Dans une réponse écrite adressée à l’agence Lusa, la mairie de Porto précise que « toutes les convocations, rassemblements, manifestations ou défilés dans des lieux publics ou ouverts au public sont transmises à la police municipale qui, à son tour, selon les termes de l’article 13 du décret-loi 406/74, demande exclusivement au PSP, si nécessaire, l’avis respectif ».

A Coimbra, la municipalité « se limite à informer le PSP ou le GNR, selon le cas », a indiqué une source à la présidence, également dans une réponse écrite envoyée à Lusa.

Dans le sud du pays, la commune de Faro suit les mêmes critères que les communes de Porto et de Coimbra, et indique que seuls le PSP ou le GNR sont informés, « selon le lieu où se déroule la manifestation ».

Selon la mairie de la capitale de l’Algarve, « aucune communication n’est faite » vers les organisations ciblées ou avec lesquelles les manifestations ont lieu.

Les journaux Expresso et Observador ont rapporté mercredi que la mairie de Lisbonne a envoyé les noms, adresses et coordonnées de trois militants russes aux autorités russes qui avaient organisé une manifestation en janvier devant l’ambassade de Russie à Lisbonne pour la libération d’Alexey Navalny, adversaire du gouvernement russe.

L’ambassadeur de Russie au Portugal a déclaré aujourd’hui que les données sur les manifestants avaient été supprimées et que le partage d’informations « n’est pas un cas unique ».

Mikhail Kamynin a déclaré qu’il ne voyait pas de « nécessité » de conserver les informations, notamment parce que « la Russie et les pays membres de l’Union européenne respectent les données personnelles ».

« Ces types de manifestations ont lieu dans tous les pays et les organisateurs et les participants peuvent revenir à tout moment [à Rússia] parce que la Russie est un pays ouvert. Avec la nationalité russe, vous pouvez revenir et vous serez le bienvenu », a-t-il ajouté.

Lors d’une conférence de presse jeudi matin, le maire de Lisbonne, Fernando Medina, a admis que les données personnelles des trois militants avaient été partagées, a demandé des « excuses publiques » et a supposé qu’il s’agissait « d’une erreur regrettable qui n’aurait pas pu se produire. ”.

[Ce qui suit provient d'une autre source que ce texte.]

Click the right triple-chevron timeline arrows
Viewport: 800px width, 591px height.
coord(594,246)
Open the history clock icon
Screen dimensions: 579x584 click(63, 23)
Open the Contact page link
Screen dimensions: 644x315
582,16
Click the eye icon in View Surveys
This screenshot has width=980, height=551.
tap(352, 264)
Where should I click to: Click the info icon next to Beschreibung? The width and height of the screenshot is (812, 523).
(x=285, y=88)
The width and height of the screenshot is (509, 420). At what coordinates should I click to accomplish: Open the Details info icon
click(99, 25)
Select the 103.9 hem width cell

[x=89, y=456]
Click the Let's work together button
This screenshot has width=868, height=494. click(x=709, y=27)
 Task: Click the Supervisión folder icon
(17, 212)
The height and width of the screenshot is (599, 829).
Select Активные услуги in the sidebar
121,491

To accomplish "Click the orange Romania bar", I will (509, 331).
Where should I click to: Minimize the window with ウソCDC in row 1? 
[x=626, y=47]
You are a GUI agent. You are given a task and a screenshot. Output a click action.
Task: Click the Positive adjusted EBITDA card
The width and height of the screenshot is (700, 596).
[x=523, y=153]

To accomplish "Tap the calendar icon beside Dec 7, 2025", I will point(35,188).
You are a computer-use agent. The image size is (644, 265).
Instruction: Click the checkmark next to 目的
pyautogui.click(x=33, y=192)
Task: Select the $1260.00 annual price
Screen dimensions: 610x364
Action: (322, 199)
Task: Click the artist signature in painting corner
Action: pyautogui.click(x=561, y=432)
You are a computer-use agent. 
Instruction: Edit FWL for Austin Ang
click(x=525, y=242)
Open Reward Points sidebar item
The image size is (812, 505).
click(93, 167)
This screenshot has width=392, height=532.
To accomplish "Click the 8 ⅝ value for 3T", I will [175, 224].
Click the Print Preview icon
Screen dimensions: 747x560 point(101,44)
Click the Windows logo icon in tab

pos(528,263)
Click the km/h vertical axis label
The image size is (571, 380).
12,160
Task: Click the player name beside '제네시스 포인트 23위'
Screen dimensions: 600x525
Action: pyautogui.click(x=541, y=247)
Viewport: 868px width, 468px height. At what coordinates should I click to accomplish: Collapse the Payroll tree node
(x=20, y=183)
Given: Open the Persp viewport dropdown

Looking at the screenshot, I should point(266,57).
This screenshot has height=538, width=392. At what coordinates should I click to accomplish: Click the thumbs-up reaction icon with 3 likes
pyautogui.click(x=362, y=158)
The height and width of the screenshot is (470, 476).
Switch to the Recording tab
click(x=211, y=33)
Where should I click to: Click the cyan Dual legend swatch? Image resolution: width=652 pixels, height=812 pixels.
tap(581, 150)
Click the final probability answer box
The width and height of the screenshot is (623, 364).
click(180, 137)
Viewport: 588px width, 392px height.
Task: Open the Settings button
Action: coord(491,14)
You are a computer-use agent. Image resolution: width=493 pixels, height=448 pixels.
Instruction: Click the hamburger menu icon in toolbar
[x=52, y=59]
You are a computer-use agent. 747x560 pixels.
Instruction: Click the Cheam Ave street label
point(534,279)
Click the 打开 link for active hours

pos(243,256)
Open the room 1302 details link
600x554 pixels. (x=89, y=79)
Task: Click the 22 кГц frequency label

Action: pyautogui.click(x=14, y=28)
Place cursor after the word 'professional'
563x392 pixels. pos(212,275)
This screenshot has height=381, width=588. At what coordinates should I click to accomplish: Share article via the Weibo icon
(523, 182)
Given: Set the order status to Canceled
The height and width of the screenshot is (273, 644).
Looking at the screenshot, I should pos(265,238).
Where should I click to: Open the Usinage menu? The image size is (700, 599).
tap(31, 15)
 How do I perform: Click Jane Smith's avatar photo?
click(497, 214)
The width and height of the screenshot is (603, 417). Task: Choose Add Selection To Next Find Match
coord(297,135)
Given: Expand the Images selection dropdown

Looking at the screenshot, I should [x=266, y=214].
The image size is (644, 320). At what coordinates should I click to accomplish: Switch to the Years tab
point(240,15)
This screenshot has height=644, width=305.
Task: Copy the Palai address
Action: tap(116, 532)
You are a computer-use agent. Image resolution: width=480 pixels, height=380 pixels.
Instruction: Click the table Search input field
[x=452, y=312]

Medina a évoqué que le partage des données résultait d’un « fonctionnement bureaucratique » de la municipalité sur la tenue de manifestations, pourtant déjà modifié en avril.

Les promoteurs de toute manifestation doivent la communiquer à la chambre jusqu’à 48 heures avant la date, en indiquant le lieu, l’heure et les coordonnées de l’organisateur. Ces données sont partagées avec la PSP, le ministère de l’Administration intérieure et « les entités où se déroulera la manifestation », a-t-il expliqué. Dans ce cas, l’entité était l’ambassade de Russie à Lisbonne.

« C’est là que l’erreur de la caméra existe, car cette information n’aurait pas pu être transmise dans ce cas », a-t-il déclaré.

L’explication selon laquelle l’ambassade de Russie a été informée « parce que c’était le lieu de la manifestation » contredit une explication donnée en 2019 par la ville de Lisbonne – dans un e-mail entre-temps diffusé par le Comité palestinien de solidarité – selon laquelle une ambassade était alors informée chaque fois qu’un pays était « ciblée par le thème d’une manifestation », quel que soit l’endroit où elle se déroulait.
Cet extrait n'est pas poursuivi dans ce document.